Not everybody needs life insurance, but if you wish to protect loved ones (who may be reliant on your income) with financial support in the event of your death or permanent disability, then life insurance could be the answer for you. There are two main types of life insurance – term and whole life. The main differences between the two are:
1) How long your policy will cover you.
2) The compensation you receive if you do not make a claim by the end of the policy life.
3) Premium payment term. Term is always pay-as-you-go, whereas Whole Life has the option for a limited payment term, meaning that coverage may last for a period much longer than you were paying premiums for.
The primary objective of whole life insurance is to provide an insurance plus investment policy. This policy type, which includes a cash-value component, offers life-long protection (as long as the premiums are paid) and is usually more expensive than term insurance. The primary advantage is that termination or surrender of your policy, even before the tenure is up, may still entitle you to compensation. Note that the surrender cash value will be lower than the death benefit payout (the money paid out to your beneficiaries upon death).
By choosing whole life insurance, you should be committing to a long-term decision, as early termination is still likely to result in financial loss.

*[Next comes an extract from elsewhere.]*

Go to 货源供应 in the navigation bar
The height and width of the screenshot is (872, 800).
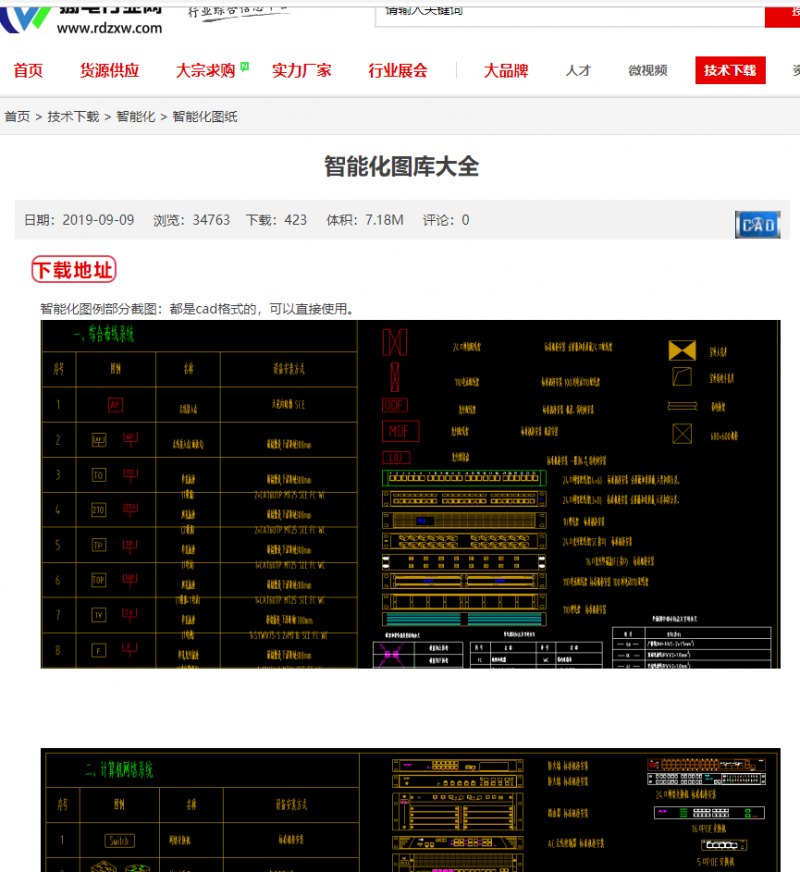(x=110, y=71)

Whole life insurance will cover death and, with appropriate riders, total and permanent disability and selected major illnesses. Regarding what is defined as a disability, this will vary between products and insurers. Typical use cases include:
Whole life insurance policies can be participating or non-participating:
“30-year-old Lee wants to protect his family in the unfortunate event of his early death, so he takes out a $500,000 10-year term life insurance policy with a premium of $50 per month.”
“If Lee were to die within the 10-year term, his beneficiaries would receive a policy payout of $500,000. However, they would receive nothing if Lee were to die after the 10-year term is up.”
“If Lee reaches 40 and decides he wishes to renew his term life policy, he should expect to pay higher premiums than when he was 30 (as he is now closer to the average life expectancy).”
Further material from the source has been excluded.